□李小凤
前几天,我在综艺《国货潮起来》中看到一句话:围炉煮茶是当下好玩、又不落俗套的新中式社交。哪怕不熟悉的新朋友参加也不用紧张,起初大家难免生疏,但分工后免不了交流,自然热络起来。烹煮的不只是一壶清茶,更是一片“薄冰”,冰化友谊自然来。
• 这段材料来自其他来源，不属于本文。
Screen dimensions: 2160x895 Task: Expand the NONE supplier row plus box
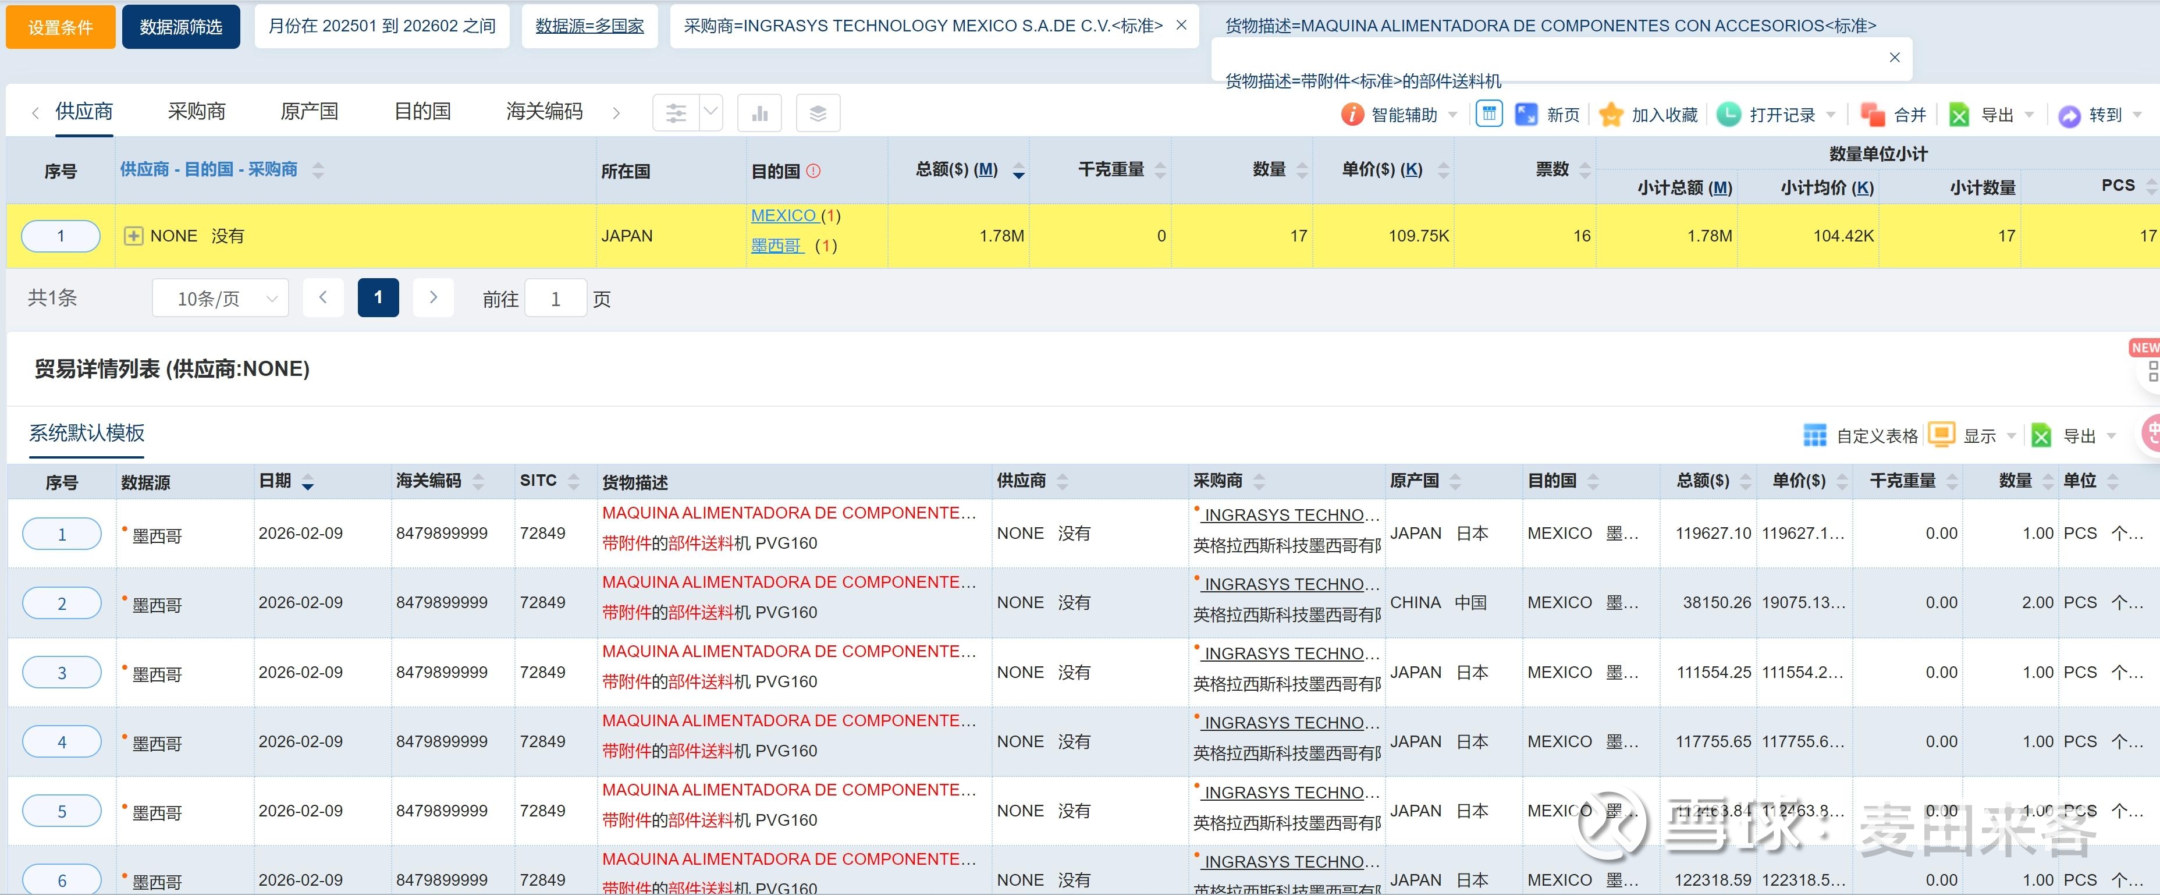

这种氛围不仅能在城市中“破冰”,还能在乡下“升温”。我见过远郊老乡家的简配版本:炉子是一个大大的火盆,盛茶用粗瓷大碗。没有精致的茶点,便从田间地头挖来圆滚滚的小土豆。老乡的手在火光中比划着,一道道裂开的口子诉说着生活的不易。散碎茶沫有点涩,却不妨碍他们一边“咕噜咕噜”喝,一边大声话桑麻。路过的熟人也不客气,主动拿起一大碗,喝完还意犹未尽地咂巴干裂的嘴,乡下人之间的情谊就是这么质朴而直接。
这种雅趣可不是现代发明,而是古已有之。正德十三年,文徵明曾邀几位好友畅游无锡惠山。漫步曲径,茅亭之左有一棵苍劲挺拔的松树。随行童仆便在松树下设置茶桌、炉灶,不多时,茶香袅袅飘向远方。众人盘桓山间,或围井而坐,或徐徐漫步。他们以文会友,闲谈风雅之事。这样的雅集被记录在《惠山茶会图》上流传至今,千百年间变的是茶饮,不变的是友人相聚的情怀。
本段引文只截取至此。